◆ **Task prompt**: According to the passage on East African companies, why is it unsurprising that NMG is missing from the Top African 500 Companies list? Answer in one to three sentences.

━━━ Passage given ━━━

Kenyans are top in Africa when it comes to the number of page views on the Internet using mobile phones. They also beat the Italians, Britons, Germans, on this score.
You would think, then, that given these facts, we would have the largest mobile phone or Internet companies in Africa. Or, given our smarts, some of the biggest companies in Africa would be East African.
Well, I just looked at the latest Top African 500 Companies published by Africa Report. The highest ranked East African company, in terms of turnover, is KENOLBIL. It is at 79. The next is Kenya Airways, at 133. Then Safaricom, at 139. There is a sprinkling of other Kenyan companies. Outside Kenya, the highest ranked East African company is Tanzania’s VODACOM, at 305, then MTN Uganda at 316. Then a couple more Kenyan companies. To be transparent, I will say NMG didn’t make the list, but then you don’t expect a media house to. Africans don’t read too many newspapers.
There is a story there. Why don’t East Africans translate their smarts into continental leadership? How can we be so innovative and still not be among the richest. And, if you add the population of the wider Eastern African population (including Ethiopia and Sudan) we are by far the most populous region. In fact, at the present growth rates, by 2050 over 60 per cent of Africans will be living in Eastern Africa.
SO, WHAT THE ARE STUMBLING BLOCKS, THE CHALLENGES THAT MAKE IT DIFFICULT FOR US TO REALISE OUR FULL POTENTIAL?
Challenge 1: Mindset. The mindset of East Africans is changing to embrace local initiatives from an obsession with foreign products. Local banks, local programmes on TV, and local providers of services. This has been long coming but it’s finally there. It means we can sell more of our own to our people. But if we stop there, we shall remain small companies. We need to be global in our thinking. In other words, to use the popular word, to be “glocal”— global and local. We need training institutions and universities that help us produce glocal citizens. Right now they don’t exist.
Challenge 2: Lack of a transparent enabling policy framework. Kenya has just come from a devastating drought. We have chunks of land that can be used particularly to dramatically increase food product through irrigation like happens in most other countries. Malawi, a country several times poorer than Kenya, did it in a few short years. It moved from a food deficit to food surplus country – and we import maize from them now! Instead, we wake up one morning and hear Qatar is being offered 40,000 hectares to farm. For what reason? To secure food for their citizens in an otherwise desert country. How many of us would even stop what we do to go and farm if such land was available at such attractive rates? The problem is that the government does not tell us that 40,000 hectares is up for grabs for someone who can farm it at the highest standards.

━━━ Recorded information ━━━

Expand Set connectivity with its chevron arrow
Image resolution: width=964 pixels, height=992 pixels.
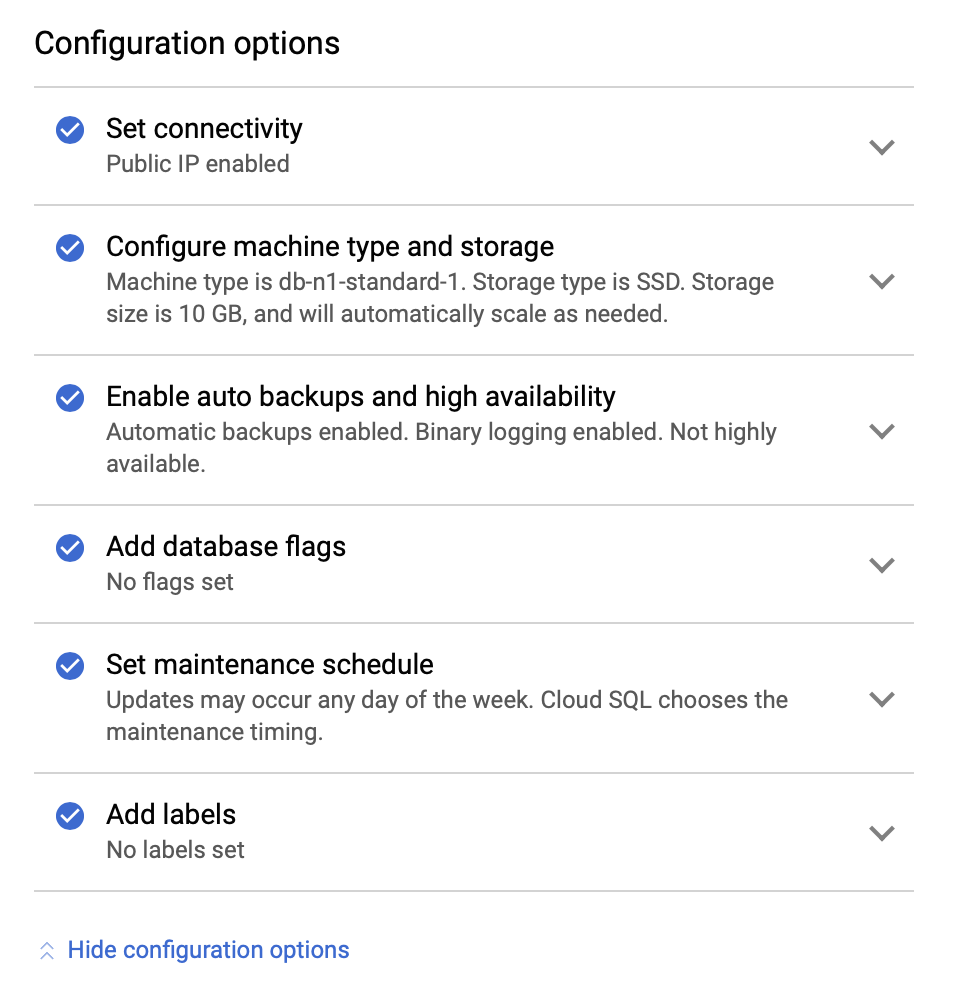point(882,147)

━━━

◆ **Written response**: NMG is a media house, and the writer holds that Africans do not read many newspapers. For that reason, a media company is not expected to rank among the continent's largest companies by turnover.